• Aim: Render every line of the records below as a JSON list of strings, one string per line, with blank lines omitted.

#### Given information ####

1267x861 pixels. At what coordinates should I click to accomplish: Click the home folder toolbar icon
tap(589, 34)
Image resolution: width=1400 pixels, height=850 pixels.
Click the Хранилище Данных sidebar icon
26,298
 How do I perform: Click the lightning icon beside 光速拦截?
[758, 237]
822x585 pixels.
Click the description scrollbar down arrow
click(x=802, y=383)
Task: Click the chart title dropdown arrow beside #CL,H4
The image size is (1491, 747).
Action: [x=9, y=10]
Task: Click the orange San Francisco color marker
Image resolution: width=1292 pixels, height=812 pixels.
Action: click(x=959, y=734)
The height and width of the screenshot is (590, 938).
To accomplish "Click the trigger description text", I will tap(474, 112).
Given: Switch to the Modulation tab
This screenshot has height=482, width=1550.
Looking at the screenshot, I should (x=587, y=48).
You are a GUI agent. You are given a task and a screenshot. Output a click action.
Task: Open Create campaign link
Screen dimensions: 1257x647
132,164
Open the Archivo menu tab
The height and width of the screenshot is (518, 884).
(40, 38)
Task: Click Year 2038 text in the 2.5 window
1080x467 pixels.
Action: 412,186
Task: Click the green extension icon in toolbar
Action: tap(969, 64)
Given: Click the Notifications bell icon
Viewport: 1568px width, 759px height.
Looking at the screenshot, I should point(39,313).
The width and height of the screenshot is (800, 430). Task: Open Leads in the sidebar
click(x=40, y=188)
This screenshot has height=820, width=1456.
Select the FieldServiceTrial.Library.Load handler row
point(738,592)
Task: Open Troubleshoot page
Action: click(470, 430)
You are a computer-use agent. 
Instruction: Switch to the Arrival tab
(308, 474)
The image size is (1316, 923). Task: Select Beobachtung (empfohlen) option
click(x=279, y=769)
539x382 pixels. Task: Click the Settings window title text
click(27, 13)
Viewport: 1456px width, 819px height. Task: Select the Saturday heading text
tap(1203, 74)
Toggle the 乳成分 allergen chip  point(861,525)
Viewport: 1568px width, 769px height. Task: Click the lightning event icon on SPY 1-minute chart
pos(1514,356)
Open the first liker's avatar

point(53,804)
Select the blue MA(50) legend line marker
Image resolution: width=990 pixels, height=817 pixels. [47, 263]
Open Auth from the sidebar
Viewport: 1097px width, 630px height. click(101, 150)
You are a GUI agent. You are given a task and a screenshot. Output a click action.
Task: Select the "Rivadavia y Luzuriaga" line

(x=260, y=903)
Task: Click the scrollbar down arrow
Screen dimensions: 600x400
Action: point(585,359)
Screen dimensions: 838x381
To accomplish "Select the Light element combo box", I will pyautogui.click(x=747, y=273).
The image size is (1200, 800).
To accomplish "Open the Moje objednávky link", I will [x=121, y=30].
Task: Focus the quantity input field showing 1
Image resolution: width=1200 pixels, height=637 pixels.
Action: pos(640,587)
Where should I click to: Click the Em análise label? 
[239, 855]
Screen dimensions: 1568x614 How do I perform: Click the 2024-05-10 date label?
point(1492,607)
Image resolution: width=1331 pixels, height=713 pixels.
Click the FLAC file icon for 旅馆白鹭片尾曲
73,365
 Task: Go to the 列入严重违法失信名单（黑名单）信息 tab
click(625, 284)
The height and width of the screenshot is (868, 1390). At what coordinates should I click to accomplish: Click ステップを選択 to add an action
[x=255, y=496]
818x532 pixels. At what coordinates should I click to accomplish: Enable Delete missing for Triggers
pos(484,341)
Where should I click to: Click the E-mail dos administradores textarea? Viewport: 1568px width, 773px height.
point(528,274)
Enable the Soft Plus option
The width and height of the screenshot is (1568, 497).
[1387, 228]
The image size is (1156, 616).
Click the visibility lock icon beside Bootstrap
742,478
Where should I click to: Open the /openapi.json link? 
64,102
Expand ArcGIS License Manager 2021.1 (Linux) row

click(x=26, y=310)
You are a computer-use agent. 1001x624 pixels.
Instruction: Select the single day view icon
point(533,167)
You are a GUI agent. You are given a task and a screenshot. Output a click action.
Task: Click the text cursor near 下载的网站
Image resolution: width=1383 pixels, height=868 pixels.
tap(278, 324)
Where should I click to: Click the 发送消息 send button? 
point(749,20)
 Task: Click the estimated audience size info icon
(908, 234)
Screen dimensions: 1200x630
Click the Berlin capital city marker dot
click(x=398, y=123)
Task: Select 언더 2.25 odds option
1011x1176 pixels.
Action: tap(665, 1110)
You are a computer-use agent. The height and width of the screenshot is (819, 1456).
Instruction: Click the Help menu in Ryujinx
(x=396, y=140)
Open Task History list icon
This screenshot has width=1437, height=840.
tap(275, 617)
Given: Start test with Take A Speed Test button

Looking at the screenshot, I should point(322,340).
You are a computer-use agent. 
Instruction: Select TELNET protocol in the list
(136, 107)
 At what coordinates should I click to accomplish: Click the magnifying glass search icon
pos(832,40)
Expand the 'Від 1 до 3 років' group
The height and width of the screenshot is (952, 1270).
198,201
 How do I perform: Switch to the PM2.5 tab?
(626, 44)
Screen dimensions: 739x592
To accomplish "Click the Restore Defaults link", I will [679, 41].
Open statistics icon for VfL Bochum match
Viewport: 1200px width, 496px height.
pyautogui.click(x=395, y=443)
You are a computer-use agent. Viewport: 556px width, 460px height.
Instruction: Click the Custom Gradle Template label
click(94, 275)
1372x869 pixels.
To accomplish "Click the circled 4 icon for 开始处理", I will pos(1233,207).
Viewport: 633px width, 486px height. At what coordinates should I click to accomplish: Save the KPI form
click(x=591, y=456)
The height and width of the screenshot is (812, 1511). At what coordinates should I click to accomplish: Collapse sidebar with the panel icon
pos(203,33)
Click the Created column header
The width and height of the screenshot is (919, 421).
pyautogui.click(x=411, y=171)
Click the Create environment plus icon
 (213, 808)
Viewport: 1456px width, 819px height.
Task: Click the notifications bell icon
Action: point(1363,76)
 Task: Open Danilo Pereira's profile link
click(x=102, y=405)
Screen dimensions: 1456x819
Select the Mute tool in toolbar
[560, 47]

####

• Response below:
[
  "1267x861 pixels. At what coordinates should I click to accomplish: Click the home folder toolbar icon",
  "tap(589, 34)",
  "Image resolution: width=1400 pixels, height=850 pixels.",
  "Click the Хранилище Данных sidebar icon",
  "26,298",
  " How do I perform: Click the lightning icon beside 光速拦截?",
  "[758, 237]",
  "822x585 pixels.",
  "Click the description scrollbar down arrow",
  "click(x=802, y=383)",
  "Task: Click the chart title dropdown arrow beside #CL,H4",
  "The image size is (1491, 747).",
  "Action: [x=9, y=10]",
  "Task: Click the orange San Francisco color marker",
  "Image resolution: width=1292 pixels, height=812 pixels.",
  "Action: click(x=959, y=734)",
  "The height and width of the screenshot is (590, 938).",
  "To accomplish \"Click the trigger description text\", I will tap(474, 112).",
  "Given: Switch to the Modulation tab",
  "This screenshot has height=482, width=1550.",
  "Looking at the screenshot, I should (x=587, y=48).",
  "You are a GUI agent. You are given a task and a screenshot. Output a click action.",
  "Task: Open Create campaign link",
  "Screen dimensions: 1257x647",
  "132,164",
  "Open the Archivo menu tab",
  "The height and width of the screenshot is (518, 884).",
  "(40, 38)",
  "Task: Click Year 2038 text in the 2.5 window",
  "1080x467 pixels.",
  "Action: 412,186",
  "Task: Click the green extension icon in toolbar",
  "Action: tap(969, 64)",
  "Given: Click the Notifications bell icon",
  "Viewport: 1568px width, 759px height.",
  "Looking at the screenshot, I should point(39,313).",
  "The width and height of the screenshot is (800, 430). Task: Open Leads in the sidebar",
  "click(x=40, y=188)",
  "This screenshot has height=820, width=1456.",
  "Select the FieldServiceTrial.Library.Load handler row",
  "point(738,592)",
  "Task: Open Troubleshoot page",
  "Action: click(470, 430)",
  "You are a computer-use agent. ",
  "Instruction: Switch to the Arrival tab",
  "(308, 474)",
  "The image size is (1316, 923). Task: Select Beobachtung (empfohlen) option",
  "click(x=279, y=769)",
  "539x382 pixels. Task: Click the Settings window title text",
  "click(27, 13)",
  "Viewport: 1456px width, 819px height. Task: Select the Saturday heading text",
  "tap(1203, 74)",
  "Toggle the 乳成分 allergen chip  point(861,525)",
  "Viewport: 1568px width, 769px height. Task: Click the lightning event icon on SPY 1-minute chart",
  "pos(1514,356)",
  "Open the first liker's avatar",
  "point(53,804)",
  "Select the blue MA(50) legend line marker",
  "Image resolution: width=990 pixels, height=817 pixels. [47, 263]",
  "Open Auth from the sidebar",
  "Viewport: 1097px width, 630px height. click(101, 150)",
  "You are a GUI agent. You are given a task and a screenshot. Output a click action.",
  "Task: Select the \"Rivadavia y Luzuriaga\" line",
  "(x=260, y=903)",
  "Task: Click the scrollbar down arrow",
  "Screen dimensions: 600x400",
  "Action: point(585,359)",
  "Screen dimensions: 838x381",
  "To accomplish \"Select the Light element combo box\", I will pyautogui.click(x=747, y=273).",
  "The image size is (1200, 800).",
  "To accomplish \"Open the Moje objednávky link\", I will [x=121, y=30].",
  "Task: Focus the quantity input field showing 1",
  "Image resolution: width=1200 pixels, height=637 pixels.",
  "Action: pos(640,587)",
  "Where should I click to: Click the Em análise label? ",
  "[239, 855]",
  "Screen dimensions: 1568x614 How do I perform: Click the 2024-05-10 date label?",
  "point(1492,607)",
  "Image resolution: width=1331 pixels, height=713 pixels.",
  "Click the FLAC file icon for 旅馆白鹭片尾曲",
  "73,365",
  " Task: Go to the 列入严重违法失信名单（黑名单）信息 tab",
  "click(625, 284)",
  "The height and width of the screenshot is (868, 1390). At what coordinates should I click to accomplish: Click ステップを選択 to add an action",
  "[x=255, y=496]",
  "818x532 pixels. At what coordinates should I click to accomplish: Enable Delete missing for Triggers",
  "pos(484,341)",
  "Where should I click to: Click the E-mail dos administradores textarea? Viewport: 1568px width, 773px height.",
  "point(528,274)",
  "Enable the Soft Plus option",
  "The width and height of the screenshot is (1568, 497).",
  "[1387, 228]",
  "The image size is (1156, 616).",
  "Click the visibility lock icon beside Bootstrap",
  "742,478",
  "Where should I click to: Open the /openapi.json link? ",
  "64,102",
  "Expand ArcGIS License Manager 2021.1 (Linux) row",
  "click(x=26, y=310)",
  "You are a computer-use agent. 1001x624 pixels.",
  "Instruction: Select the single day view icon",
  "point(533,167)",
  "You are a GUI agent. You are given a task and a screenshot. Output a click action.",
  "Task: Click the text cursor near 下载的网站",
  "Image resolution: width=1383 pixels, height=868 pixels.",
  "tap(278, 324)",
  "Where should I click to: Click the 发送消息 send button? ",
  "point(749,20)",
  " Task: Click the estimated audience size info icon",
  "(908, 234)",
  "Screen dimensions: 1200x630",
  "Click the Berlin capital city marker dot",
  "click(x=398, y=123)",
  "Task: Select 언더 2.25 odds option",
  "1011x1176 pixels.",
  "Action: tap(665, 1110)",
  "You are a computer-use agent. The height and width of the screenshot is (819, 1456).",
  "Instruction: Click the Help menu in Ryujinx",
  "(x=396, y=140)",
  "Open Task History list icon",
  "This screenshot has width=1437, height=840.",
  "tap(275, 617)",
  "Given: Start test with Take A Speed Test button",
  "Looking at the screenshot, I should point(322,340).",
  "You are a computer-use agent. ",
  "Instruction: Select TELNET protocol in the list",
  "(136, 107)",
  " At what coordinates should I click to accomplish: Click the magnifying glass search icon",
  "pos(832,40)",
  "Expand the 'Від 1 до 3 років' group",
  "The height and width of the screenshot is (952, 1270).",
  "198,201",
  " How do I perform: Switch to the PM2.5 tab?",
  "(626, 44)",
  "Screen dimensions: 739x592",
  "To accomplish \"Click the Restore Defaults link\", I will [679, 41].",
  "Open statistics icon for VfL Bochum match",
  "Viewport: 1200px width, 496px height.",
  "pyautogui.click(x=395, y=443)",
  "You are a computer-use agent. Viewport: 556px width, 460px height.",
  "Instruction: Click the Custom Gradle Template label",
  "click(94, 275)",
  "1372x869 pixels.",
  "To accomplish \"Click the circled 4 icon for 开始处理\", I will pos(1233,207).",
  "Viewport: 633px width, 486px height. At what coordinates should I click to accomplish: Save the KPI form",
  "click(x=591, y=456)",
  "The height and width of the screenshot is (812, 1511). At what coordinates should I click to accomplish: Collapse sidebar with the panel icon",
  "pos(203,33)",
  "Click the Created column header",
  "The width and height of the screenshot is (919, 421).",
  "pyautogui.click(x=411, y=171)",
  "Click the Create environment plus icon",
  " (213, 808)",
  "Viewport: 1456px width, 819px height.",
  "Task: Click the notifications bell icon",
  "Action: point(1363,76)",
  " Task: Open Danilo Pereira's profile link",
  "click(x=102, y=405)",
  "Screen dimensions: 1456x819",
  "Select the Mute tool in toolbar",
  "[560, 47]"
]